Exercice court:
Pouvez-vous recopier à l'identique le passage de l'entretien qui commence aux mots « LE MONDE D'APRES. » et s'arrête après les mots « de communication ? » ?

Texte:

--- --- ---

“Notre priorité est d’encourager l’essor des sociétés à mission en France et en Europe”

LE MONDE D'APRES. Pour la députée LREM Olivia Grégoire et le directeur général de Maif Pascal Demurger les entreprises engagées ont un rôle clé dans la gestion et la sortie de crise. Ils appellent dans cette interview croisée à un développement massif du statut d’entreprise à mission, instauré par la loi Pacte, par le biais d'incitations financières et d'une transposition à l'échelle européenne. Ils expliquent pourquoi la notation de la performance extra financière d'une entreprise n'est pas un sujet technique, mais de souveraineté économique.


Les initiatives de solidarité engagées par les entreprises françaises se multiplient. Ce mouvement va-t-il perdurer ou est-ce de simples actions de communication ?

Olivia Grégoire – C’est un mouvement qui va prendre de l’ampleur. On appelle beaucoup les entreprises à la responsabilité et à adopter des pratiques éthiques mais force est de constater que de nombreuses sociétés n’ont pas attendu la crise, ni l’appel des pouvoirs publics pour s’engager. Les exemples sont nombreux. On voit que des grands groupes comme des petites entreprises font des dons d’argent ou de matériel, mettent à disposition leurs cuisines ou leurs chambres pour héberger du personnel soignant ou des sans-abris ou  adaptent leur chaîne de production pour fabriquer des masques, du gel hydroalcoolique et des respirateurs. Les entreprises ont démontré beaucoup d’agilité. Ce sont des nouvelles pratiques qui vont perdurer après la crise.

Pascal Demurger – La crise a cela de particulier qu’elle exacerbe les comportements individuels et notamment les comportements des entreprises qui essaient d’agir pour le bien commun. Ce sont des entreprises qui agissent en faveur de la crise et non pour des raisons de communication. Nous avons été nombreux à mettre en place un certain nombre de dispositifs dans la plus grande discrétion. Du côté du groupe Maif, plutôt que de ralentir les délais de paiement, nous les avons considérablement accélérés à l’égard de nos prestataires et fournisseurs. Nous n’avons pas communiqué là-dessus car cela nous paraissait évident. Ensuite, compte tenu de la baisse des accidents de voiture, nous avons aussi pris la décision de reverser 100 millions d’euros à l’ensemble de nos sociétaires titulaires d’un contrat d’assurance automobile et nous avons mis en place un site internet permettant aux sociétaires concernés de reverser cette somme à trois organisations totalement mobilisées face à cette crise. Nous n’avons pas communiqué sur cette initiative mais simplement prévenu nos sociétaires par e-mails. Il y a eu ensuite de fortes retombées médiatiques.

--- --- ---

Lignes de données de pointage:

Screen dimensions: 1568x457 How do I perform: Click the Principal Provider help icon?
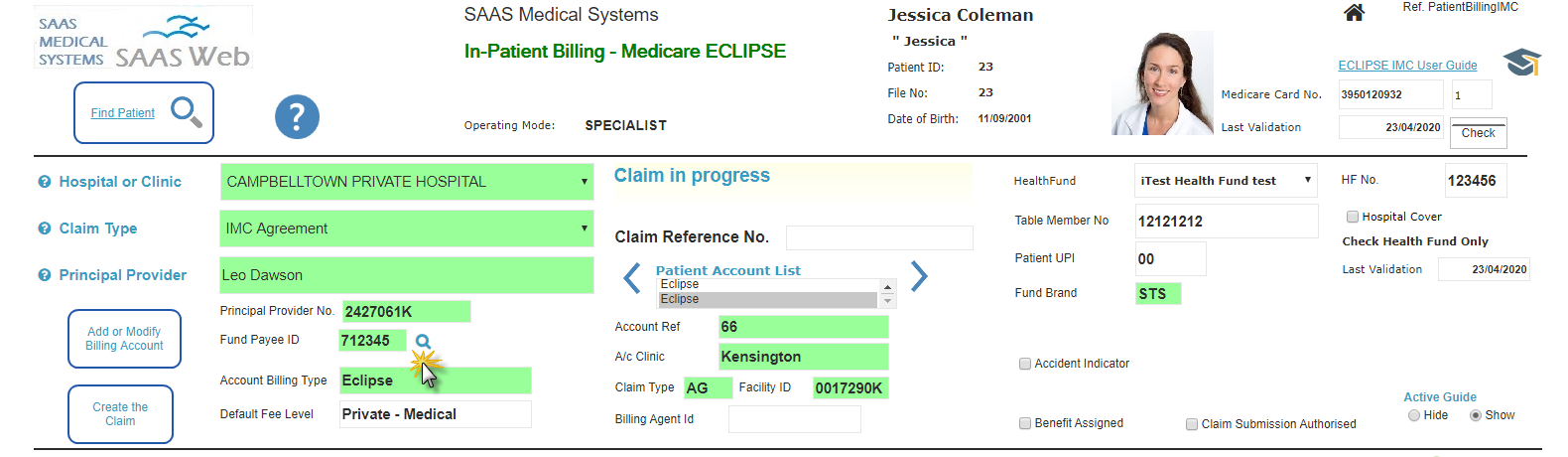point(45,275)
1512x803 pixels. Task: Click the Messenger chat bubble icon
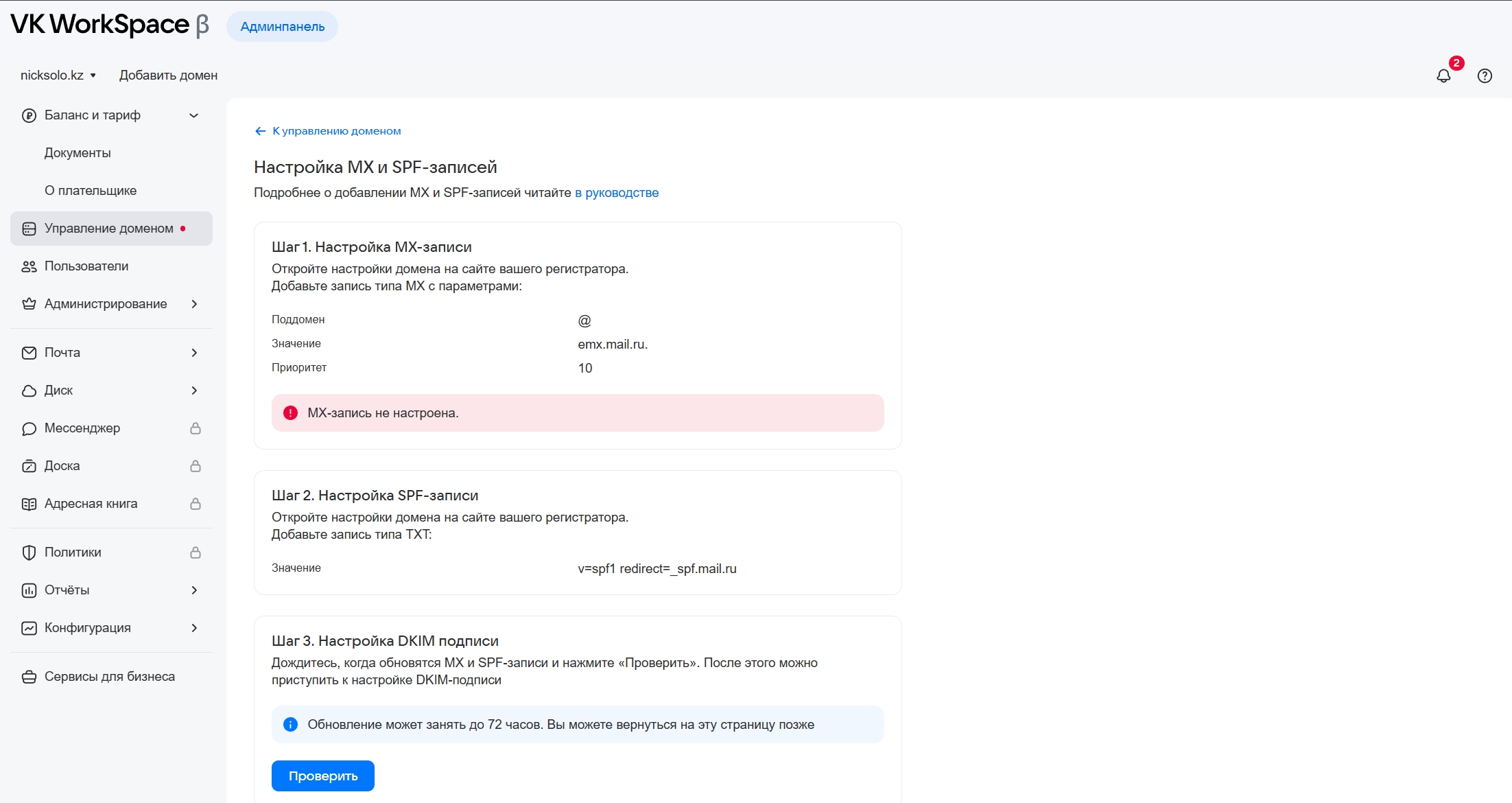pos(29,428)
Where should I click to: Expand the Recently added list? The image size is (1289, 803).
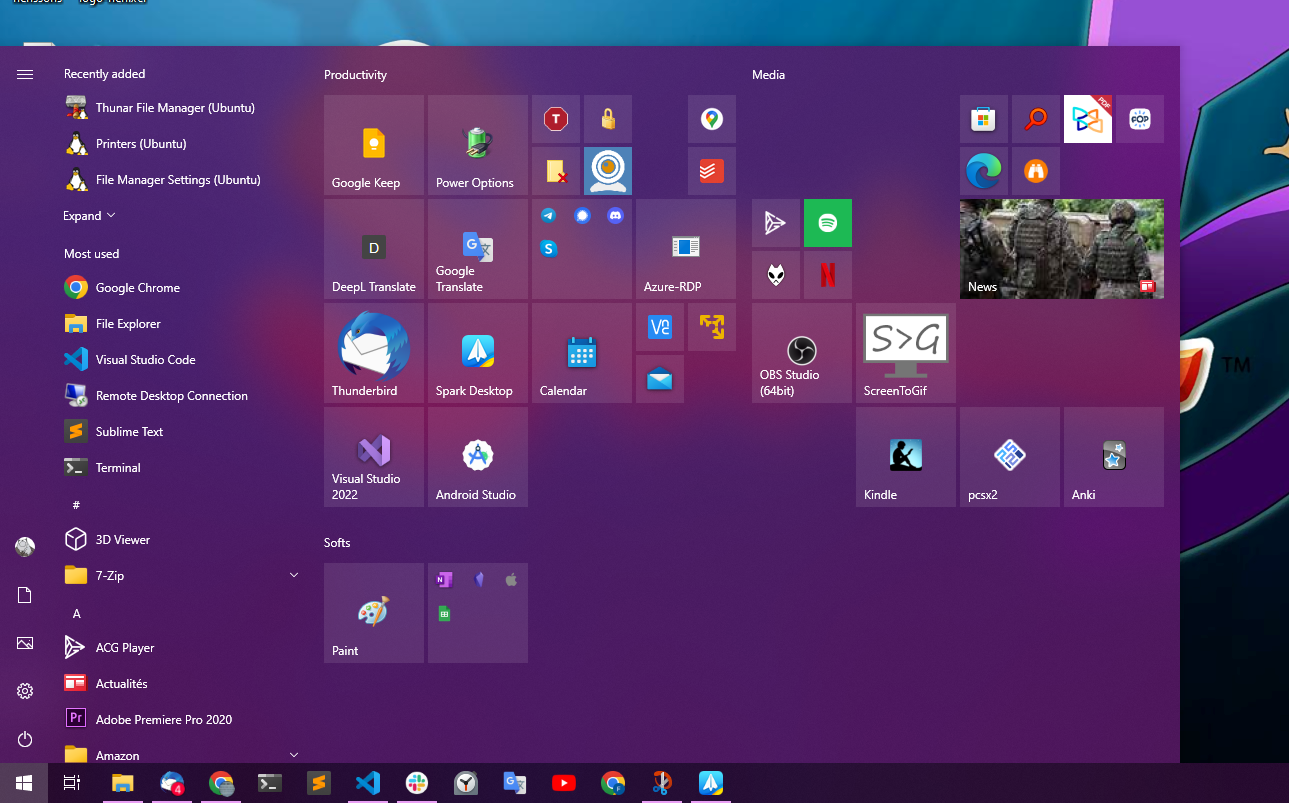[90, 216]
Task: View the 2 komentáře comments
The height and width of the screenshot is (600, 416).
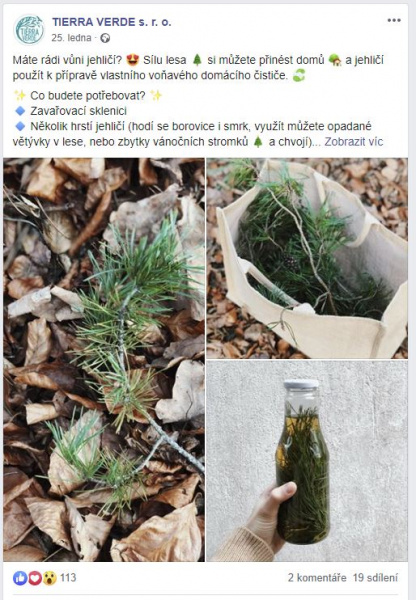Action: [317, 577]
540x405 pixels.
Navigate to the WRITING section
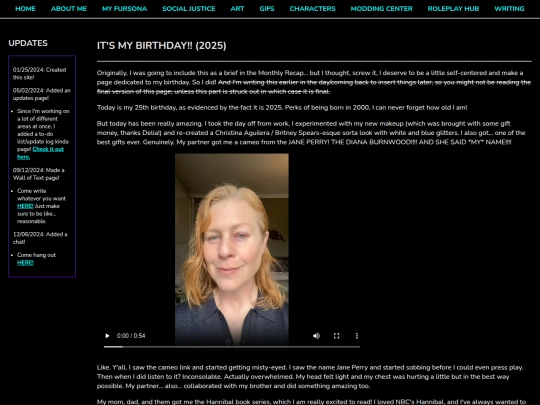coord(509,9)
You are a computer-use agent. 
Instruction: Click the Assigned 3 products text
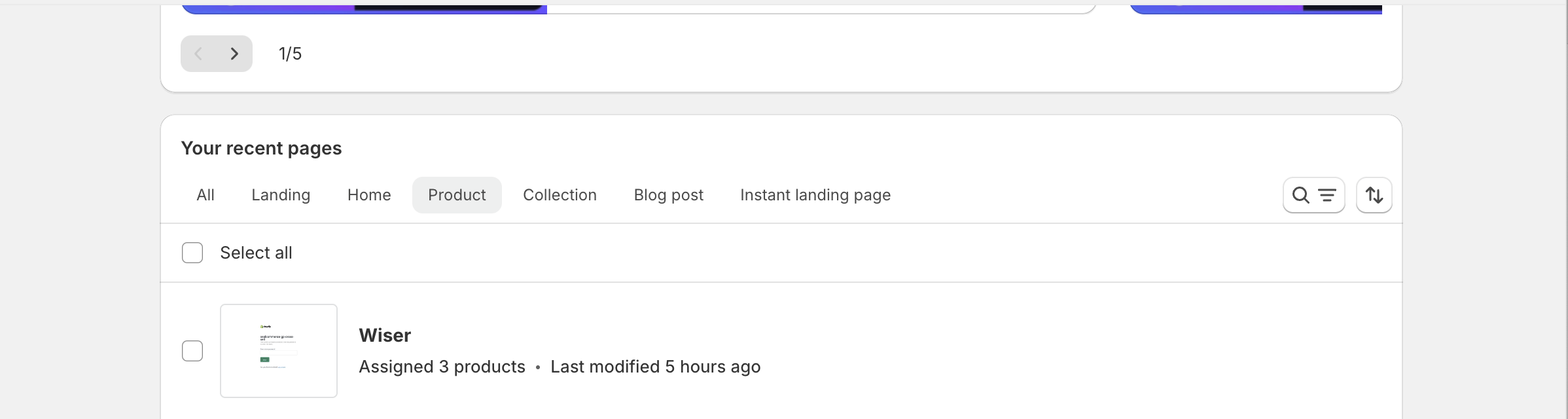442,367
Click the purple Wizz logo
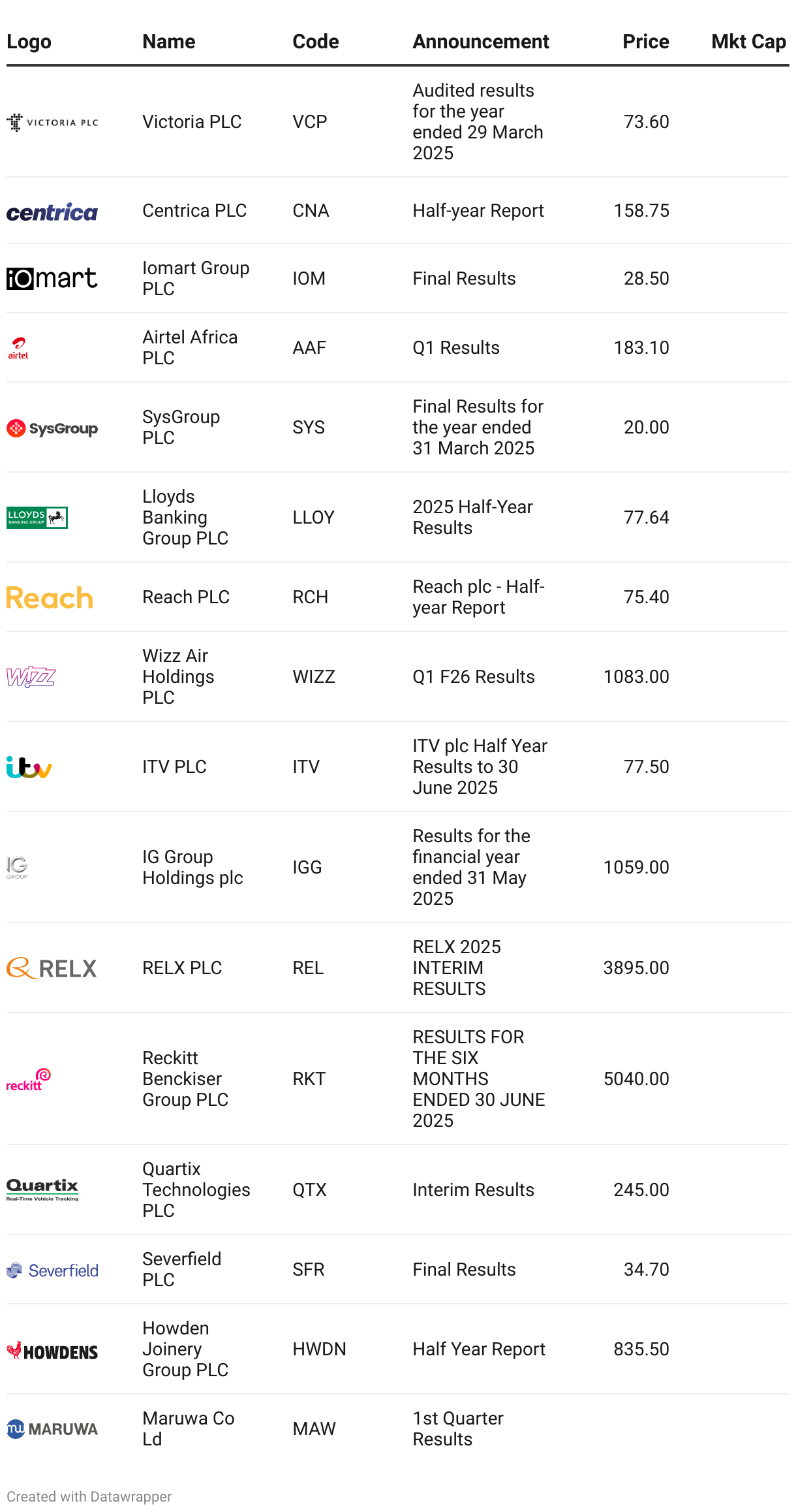796x1512 pixels. tap(31, 677)
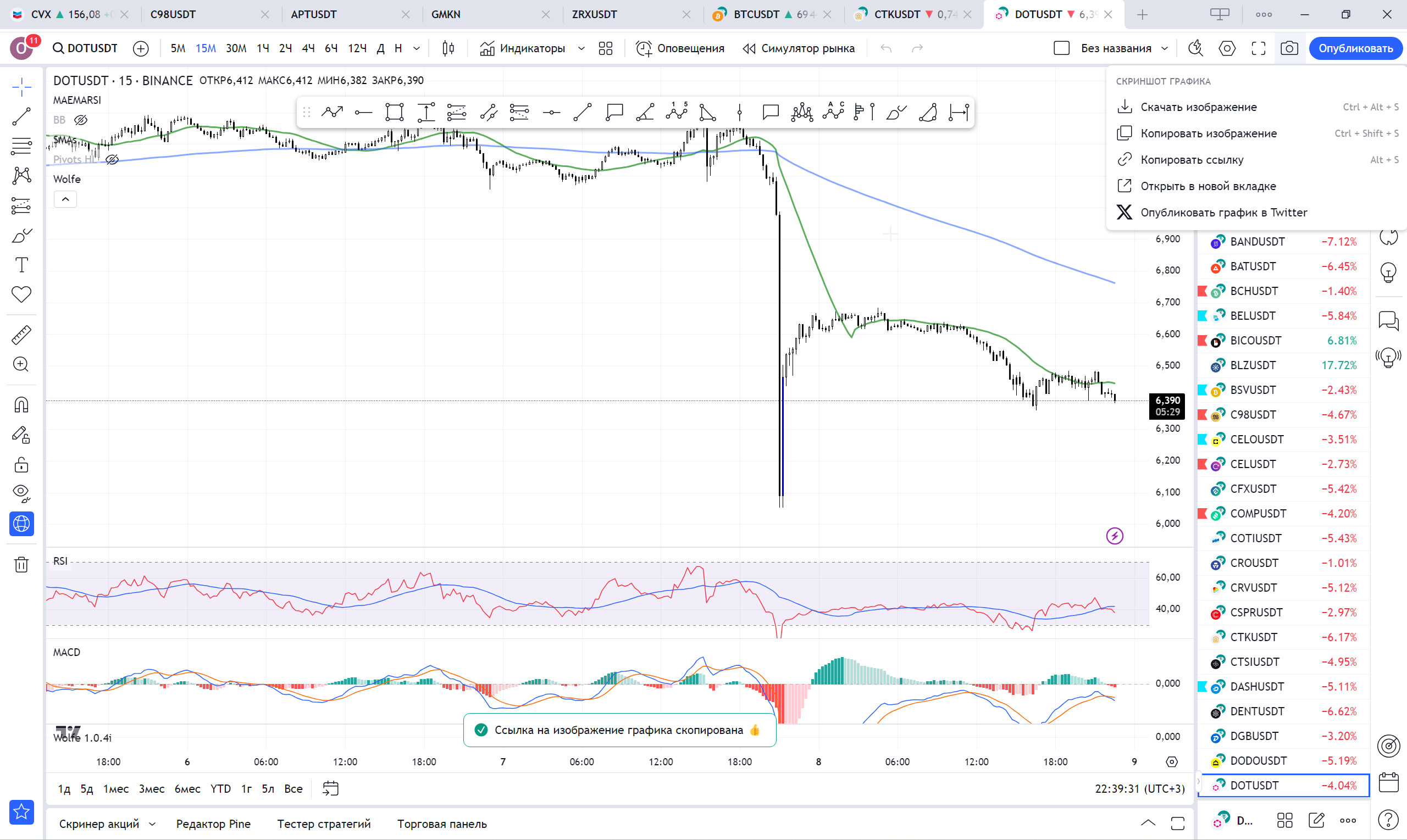Toggle magnet mode in the sidebar
Image resolution: width=1407 pixels, height=840 pixels.
click(21, 404)
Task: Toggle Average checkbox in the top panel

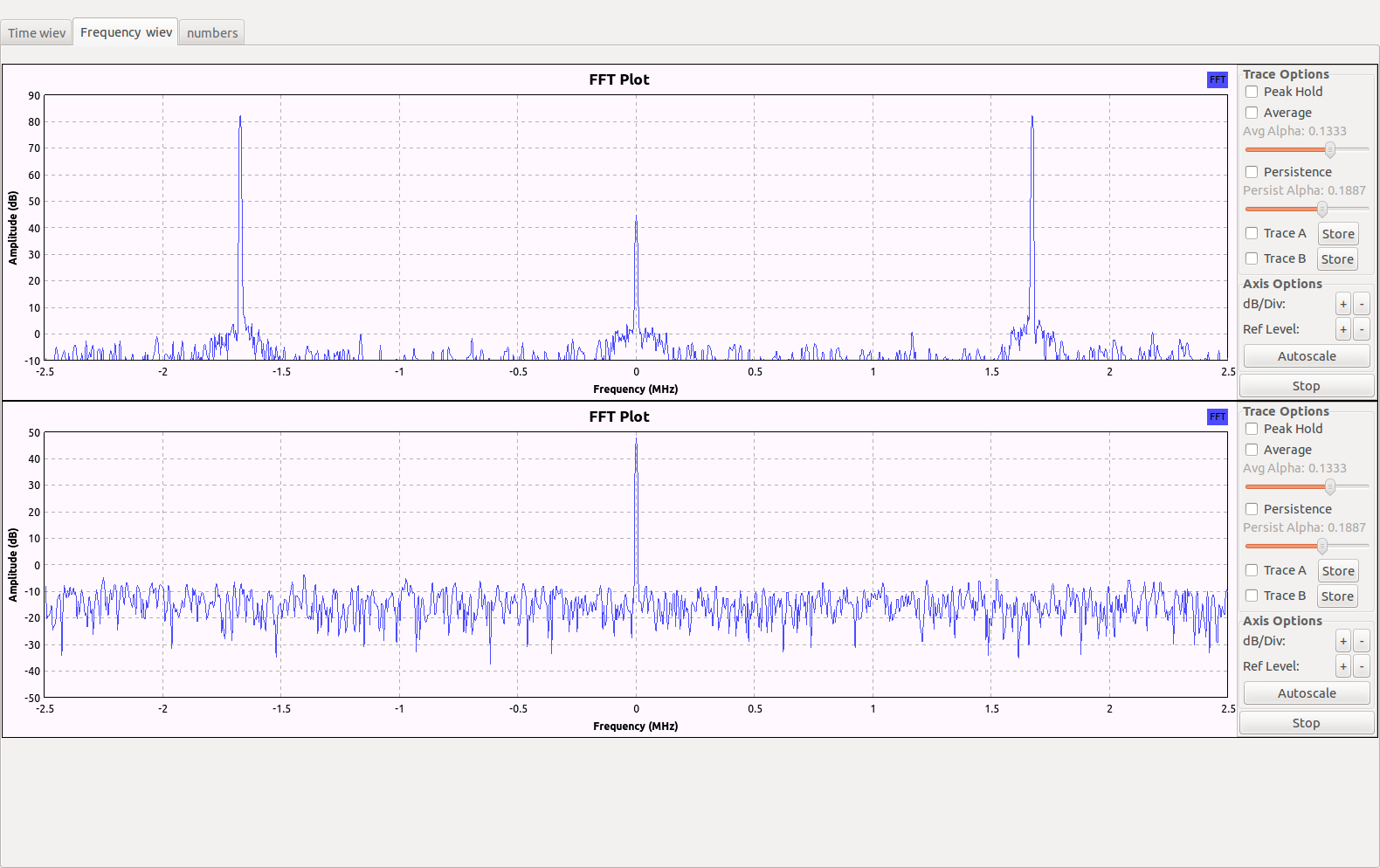Action: (x=1252, y=113)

--- --- ---

Corrigé:
LE MONDE D'APRES. Pour la députée LREM Olivia Grégoire et le directeur général de Maif Pascal Demurger les entreprises engagées ont un rôle clé dans la gestion et la sortie de crise. Ils appellent dans cette interview croisée à un développement massif du statut d’entreprise à mission, instauré par la loi Pacte, par le biais d'incitations financières et d'une transposition à l'échelle européenne. Ils expliquent pourquoi la notation de la performance extra financière d'une entreprise n'est pas un sujet technique, mais de souveraineté économique.


Les initiatives de solidarité engagées par les entreprises françaises se multiplient. Ce mouvement va-t-il perdurer ou est-ce de simples actions de communication ?